Romania will remain firmly committed to promoting diversity, the culture of dialogue, tolerance and respect towards others, according to Minister of Foreign Affairs Bogdan Aurescu as he stated on Thursday after the signing of the Cooperation Protocol between the Romanian Ministry of Foreign Affairs (MAE) and the B’nai B’rith ‘Dr. Moses Rosen’ Forum in Romania.
In his speech, Aurescu showed that the taking over by Romania in 2016 of the rotating presidency of the International Holocaust Remembrance Alliance can also be seen as recognition of the constant efforts made by Romanian authorities in preserving the memory of the Holocaust and promoting the fundamental rights and liberties.
The head of the Romanian diplomacy said that the protocol is in line with the framework outlined by the Bridges of Tolerance project.
‘The Ministry of Foreign Affairs has constantly supported the Bridges of Tolerance project.

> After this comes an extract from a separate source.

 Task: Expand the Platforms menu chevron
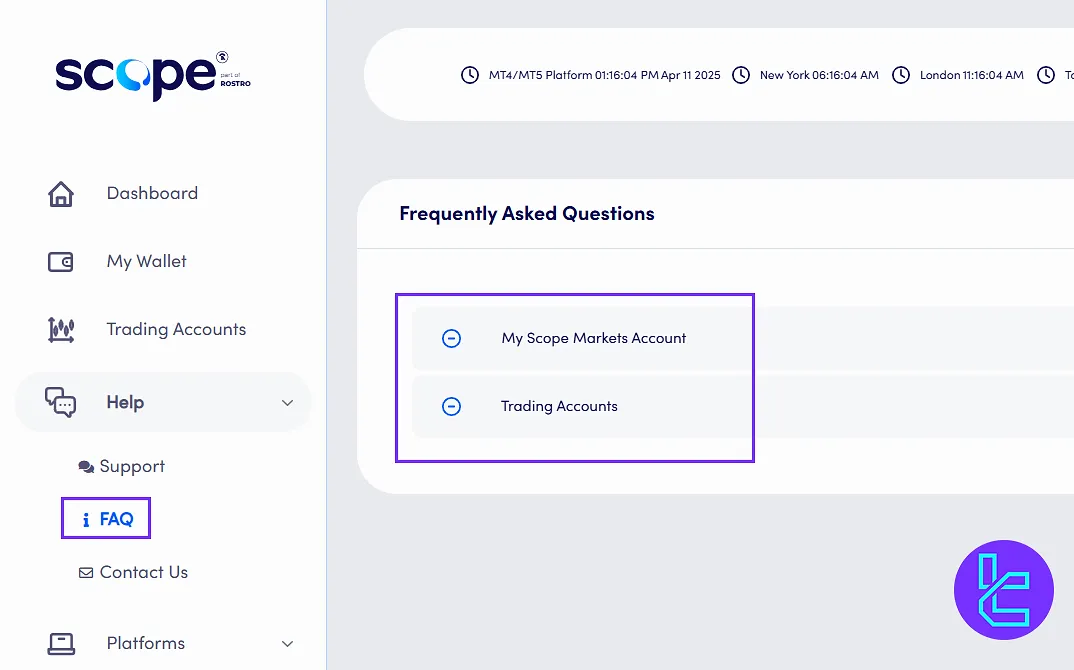pos(287,644)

This is a transnational project, designed for Central and Eastern Europe, initiated by B’nai B’rith Europe that contributed to the fight against discrimination, racism, anti-Semitism, to promoting understanding and mutual respect, as well as the European values in 2013, which was the European Citizen Year,’ Aurescu said.
The Minister emphasized the importance of signing the protocol, also showing that there are ‘increasing manifestations of xenophobia, racism, and anti-Semitism’ that can be seen right now in Europe.
‘Such an approach represents a very fit manner of promoting, at the national level, the Jewish community’s contribution to Romania’s development and also, at the European level, the dissemination of the Romanian model that guarantees tolerance, mutual respect, culture and dialogue among the European citizens.’ Bogdan Aurescu added.
President of the B’nai B’rith ‘Dr. Moses Rosen’ Forum in Romania, Jose Iacobescu: Anti-semitism in Romania, the lowest in Europe
In his turn, the President of the B’nai B’rith ‘Dr. Moses Rosen’ Forum in Romania, Jose Iacobescu, showed that the Bridges of Tolerance project aims at creating a platform to present the contribution of the Jewish ethnicity to a whole series of aspects of life in Romania and cooperation with the majority population.
‘In Romania, the Jewish ethnicity is cherished, appreciated and one with what the Government, the officials and the common citizen wants to connect, cooperate, exchange experiences […] Indeed, anti-Semitism knows in Romania its lowest level in Europe,’ said Iacobescu.